Work task »
Retype the material below exactly, from its first line through the line with "Click the project Name text field"; the pictures stay out.

================

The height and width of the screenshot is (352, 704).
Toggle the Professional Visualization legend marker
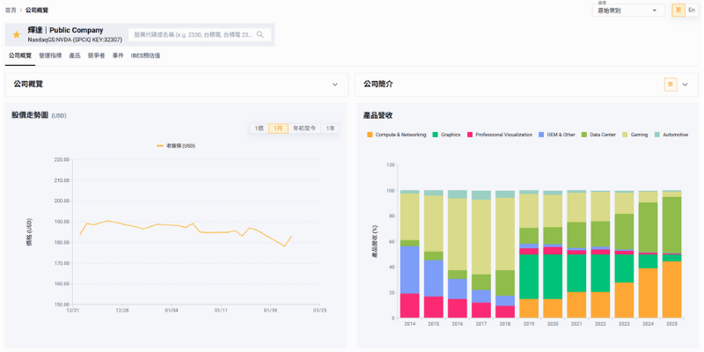(x=470, y=135)
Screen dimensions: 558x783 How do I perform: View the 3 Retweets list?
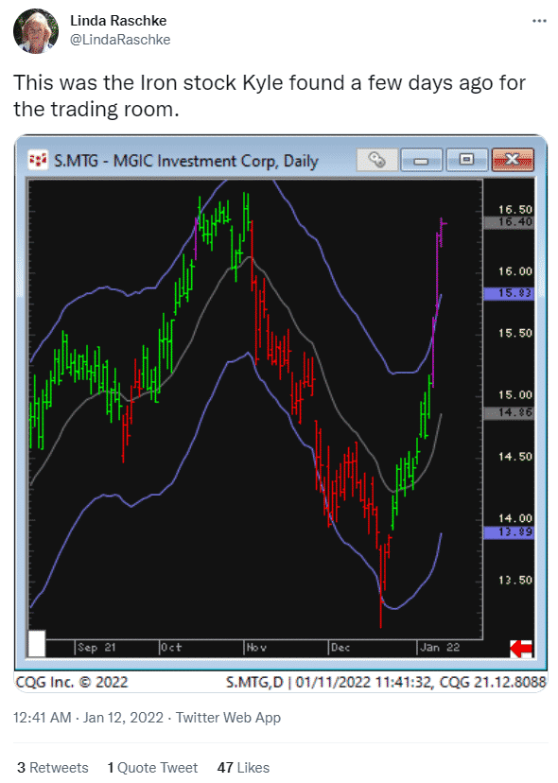pyautogui.click(x=52, y=767)
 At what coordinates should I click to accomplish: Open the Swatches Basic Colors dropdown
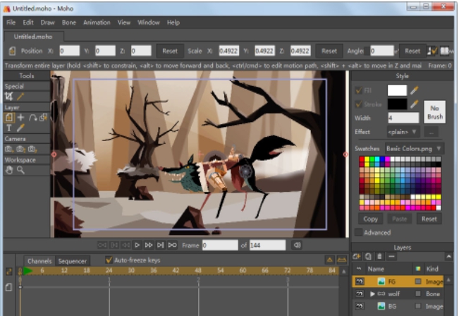click(415, 148)
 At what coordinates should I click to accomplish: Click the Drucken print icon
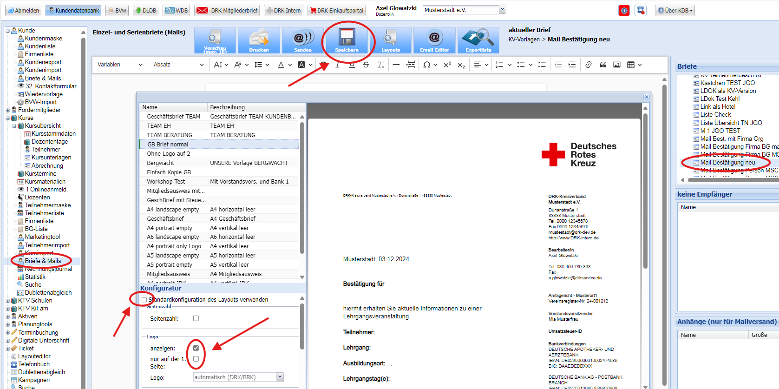(259, 40)
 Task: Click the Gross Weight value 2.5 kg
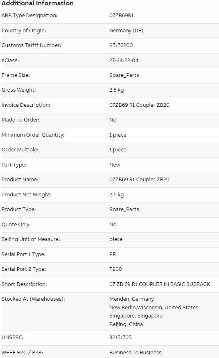click(116, 90)
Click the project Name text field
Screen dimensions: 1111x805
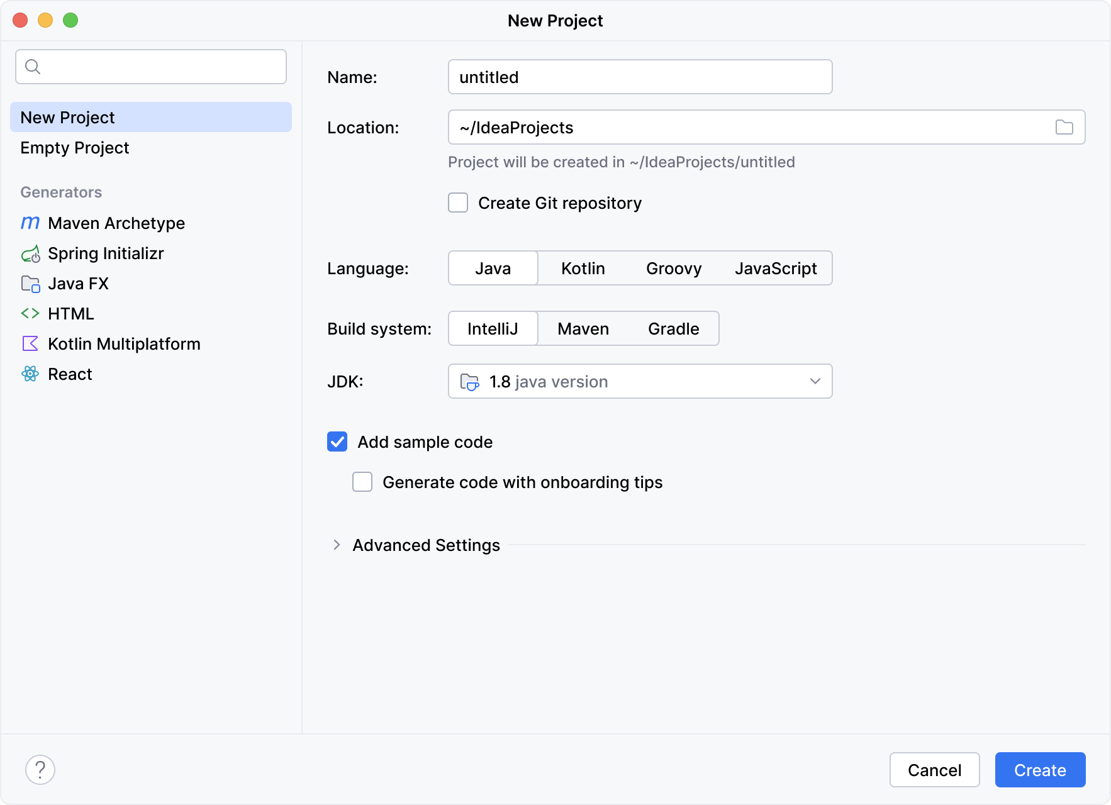pyautogui.click(x=640, y=77)
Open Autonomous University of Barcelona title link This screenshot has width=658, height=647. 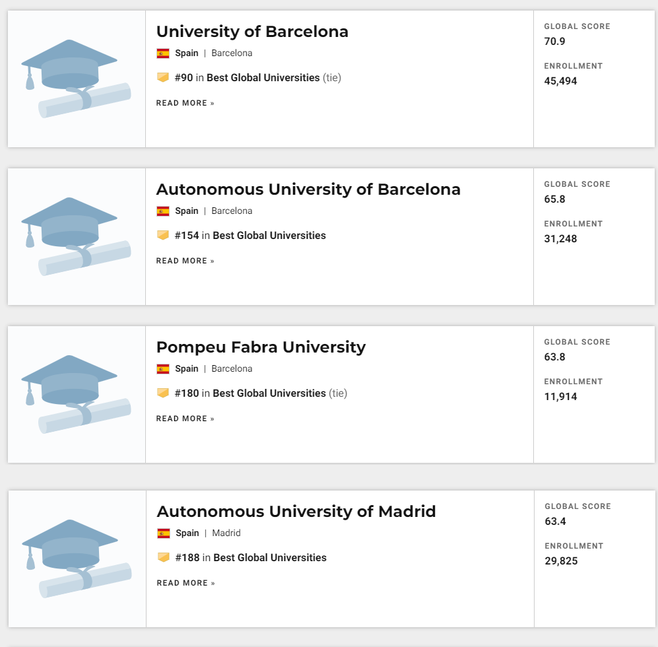pos(308,189)
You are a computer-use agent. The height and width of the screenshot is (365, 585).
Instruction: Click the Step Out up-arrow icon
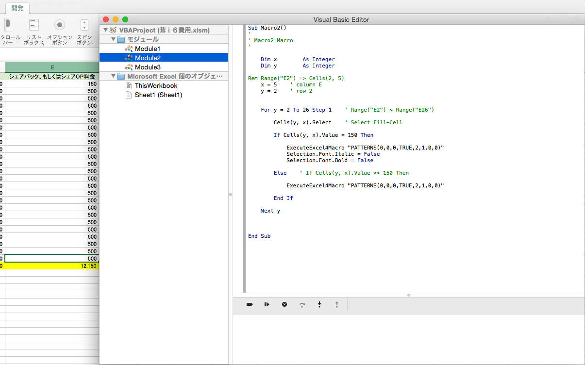(x=336, y=304)
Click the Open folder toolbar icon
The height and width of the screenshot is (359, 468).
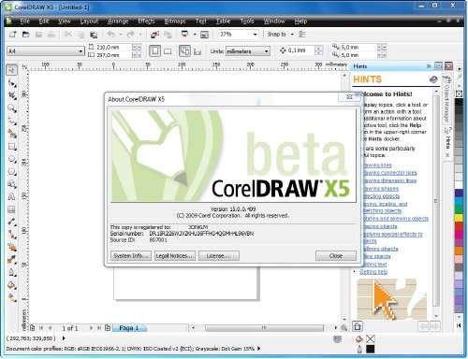tap(25, 35)
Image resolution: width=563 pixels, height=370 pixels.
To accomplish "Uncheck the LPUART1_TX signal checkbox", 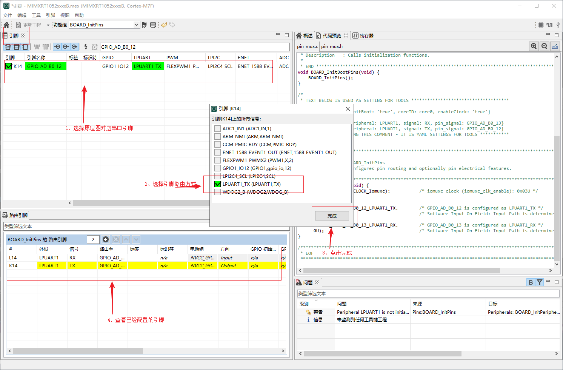I will click(x=217, y=184).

================

Response area »
The height and width of the screenshot is (352, 704).
Toggle the Professional Visualization legend marker
(x=470, y=135)
Screen dimensions: 558x783 How do I perform: View the 3 Retweets list?
pyautogui.click(x=52, y=767)
 At what coordinates should I click to accomplish: Open the Swatches Basic Colors dropdown
click(415, 148)
 At what coordinates should I click to accomplish: Click the Drucken print icon
(259, 40)
 Task: Click the Gross Weight value 2.5 kg
click(116, 90)
Click the project Name text field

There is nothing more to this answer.